- Task details -
Tally the lines of the material that carry the word "cell". Give no more than the number.

- Entries supplied -
[Start of section]
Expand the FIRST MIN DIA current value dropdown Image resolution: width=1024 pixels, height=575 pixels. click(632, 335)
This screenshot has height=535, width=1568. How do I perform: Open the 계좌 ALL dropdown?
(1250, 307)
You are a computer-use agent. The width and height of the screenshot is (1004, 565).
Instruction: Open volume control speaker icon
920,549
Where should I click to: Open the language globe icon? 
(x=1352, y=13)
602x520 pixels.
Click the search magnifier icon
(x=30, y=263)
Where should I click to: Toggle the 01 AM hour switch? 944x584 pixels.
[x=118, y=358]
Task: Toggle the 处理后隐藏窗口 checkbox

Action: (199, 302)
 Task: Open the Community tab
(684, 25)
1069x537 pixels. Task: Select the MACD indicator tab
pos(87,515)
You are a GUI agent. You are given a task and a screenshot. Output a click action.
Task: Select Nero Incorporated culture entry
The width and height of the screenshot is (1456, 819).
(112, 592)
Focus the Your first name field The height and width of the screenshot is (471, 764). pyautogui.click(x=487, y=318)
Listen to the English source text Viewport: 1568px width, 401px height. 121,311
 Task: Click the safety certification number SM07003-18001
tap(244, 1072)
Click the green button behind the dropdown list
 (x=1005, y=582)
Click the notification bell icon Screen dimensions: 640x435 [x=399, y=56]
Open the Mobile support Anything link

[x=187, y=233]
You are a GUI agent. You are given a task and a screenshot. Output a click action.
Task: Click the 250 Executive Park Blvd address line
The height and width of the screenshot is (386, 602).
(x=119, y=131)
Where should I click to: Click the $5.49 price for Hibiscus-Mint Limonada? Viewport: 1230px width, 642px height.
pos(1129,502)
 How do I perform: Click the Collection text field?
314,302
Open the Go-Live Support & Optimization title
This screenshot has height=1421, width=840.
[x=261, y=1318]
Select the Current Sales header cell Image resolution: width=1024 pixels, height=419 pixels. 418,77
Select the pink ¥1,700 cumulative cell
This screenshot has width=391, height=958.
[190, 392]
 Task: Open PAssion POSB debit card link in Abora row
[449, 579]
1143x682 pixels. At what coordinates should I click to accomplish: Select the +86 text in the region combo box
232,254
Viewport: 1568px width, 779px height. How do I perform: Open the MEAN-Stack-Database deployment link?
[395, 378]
[End of section]
- Reply -
2